E os efeitos colaterais?

Uma preocupação legítima que pode aumentar a desconfiança das vacinas é sobre os efeitos colaterais a longo prazo, já que a vacina foi testada apenas por meses. É parcialmente verdade: os testes clínicos realizados seguiram os mesmos protocolos de sempre e já detectaram os efeitos adversos mais comuns das vacinas, que geralmente incluem sintomas como dor, febre e calafrios. É possível que, agora que as vacinas estão sendo aplicadas em milhões de pessoas, consequências raras que não foram detectadas nos voluntários possam ser notadas.

Mas, novamente, isso não é exclusividade da Covid-19: todos os medicamentos e vacinas aprovadas passam por essa chamada “fase 4”, em que a terapia é aprovada para uso geral mas continua em observação para possíveis efeitos indesejados não detectados.  Caso novas informações surjam, as autoridades de saúde poderão atualizar os protocolos e as recomendações. Mas isso só vai acontecer se de fato as pessoas se vacinarem.

Os efeitos colaterais graves são sempre os que mais preocupam, por motivos óbvios. Com a experiência que temos em outras vacinas, sabemos que, além de raros, os eventos mais graves geralmente acontecem em até três meses depois da vacinação – tempo que já foi coberto pelos testes clínicos realizados em voluntários. São poucos os efeitos conhecidos das vacinas que ultrapassam o marco de seis semanas para aparecer, segundo a Food and Drug Administration (FDA), a agência regulatória dos EUA.

Hoje, sabemos que os efeitos colaterais mais graves relacionados a vacinas da Covid-19 são reações alérgicas raríssimas, que algumas poucas pessoas desenvolveram após as inoculações, dentre as mais de 40 milhões de doses já administradas no mundo. Algumas, que geralmente já tinham histórico de alergias, evoluíram para casos que necessitaram de internação, mas não há nenhum caso confirmado de morte. E, em todos os casos, isso ocorreu alguns minutos ou horas após a vacinação – e não meses depois.
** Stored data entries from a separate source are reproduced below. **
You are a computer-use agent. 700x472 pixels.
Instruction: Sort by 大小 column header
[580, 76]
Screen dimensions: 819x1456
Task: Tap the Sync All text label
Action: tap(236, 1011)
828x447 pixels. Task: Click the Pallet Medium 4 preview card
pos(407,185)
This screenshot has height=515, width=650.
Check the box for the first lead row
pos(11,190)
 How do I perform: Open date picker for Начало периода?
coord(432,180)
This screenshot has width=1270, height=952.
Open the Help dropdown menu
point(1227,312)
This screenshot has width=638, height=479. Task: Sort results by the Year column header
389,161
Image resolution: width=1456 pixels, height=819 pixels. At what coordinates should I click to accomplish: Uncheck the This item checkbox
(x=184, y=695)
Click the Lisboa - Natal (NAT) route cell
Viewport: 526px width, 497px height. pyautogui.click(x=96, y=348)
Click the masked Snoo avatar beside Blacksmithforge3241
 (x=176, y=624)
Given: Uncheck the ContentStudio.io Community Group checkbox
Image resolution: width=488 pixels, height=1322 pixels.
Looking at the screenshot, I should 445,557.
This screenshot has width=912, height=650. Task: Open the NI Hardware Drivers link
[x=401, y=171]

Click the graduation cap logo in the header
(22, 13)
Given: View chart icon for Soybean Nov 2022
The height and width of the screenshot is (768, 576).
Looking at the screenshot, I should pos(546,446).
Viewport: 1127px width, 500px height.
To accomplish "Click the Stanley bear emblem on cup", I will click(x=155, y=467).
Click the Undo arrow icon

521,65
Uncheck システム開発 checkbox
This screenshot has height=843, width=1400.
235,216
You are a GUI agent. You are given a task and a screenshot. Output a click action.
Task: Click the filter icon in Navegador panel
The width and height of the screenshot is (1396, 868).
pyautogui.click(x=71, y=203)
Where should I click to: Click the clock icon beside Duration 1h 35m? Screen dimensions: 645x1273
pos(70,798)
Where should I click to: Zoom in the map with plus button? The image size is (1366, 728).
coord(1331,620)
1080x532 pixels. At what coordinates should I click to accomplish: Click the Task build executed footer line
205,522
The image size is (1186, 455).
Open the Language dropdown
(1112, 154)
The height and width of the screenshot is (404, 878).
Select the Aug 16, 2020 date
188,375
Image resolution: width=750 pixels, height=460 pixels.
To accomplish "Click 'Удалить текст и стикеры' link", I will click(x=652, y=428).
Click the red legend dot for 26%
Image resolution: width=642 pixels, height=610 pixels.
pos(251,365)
Enquanto isso, a Covid-19 já matou mais de duas milhões de pessoas pelo mundo. Além disso, a doença está se revelando em mais persistente do que se imaginava, com cada vez mais pacientes relatando sintomas mesmo meses após a infecção. Em todos os sentidos, os benefícios da vacinação superam e muito os seus possíveis riscos, ainda mais se comparados com os riscos da doença em si.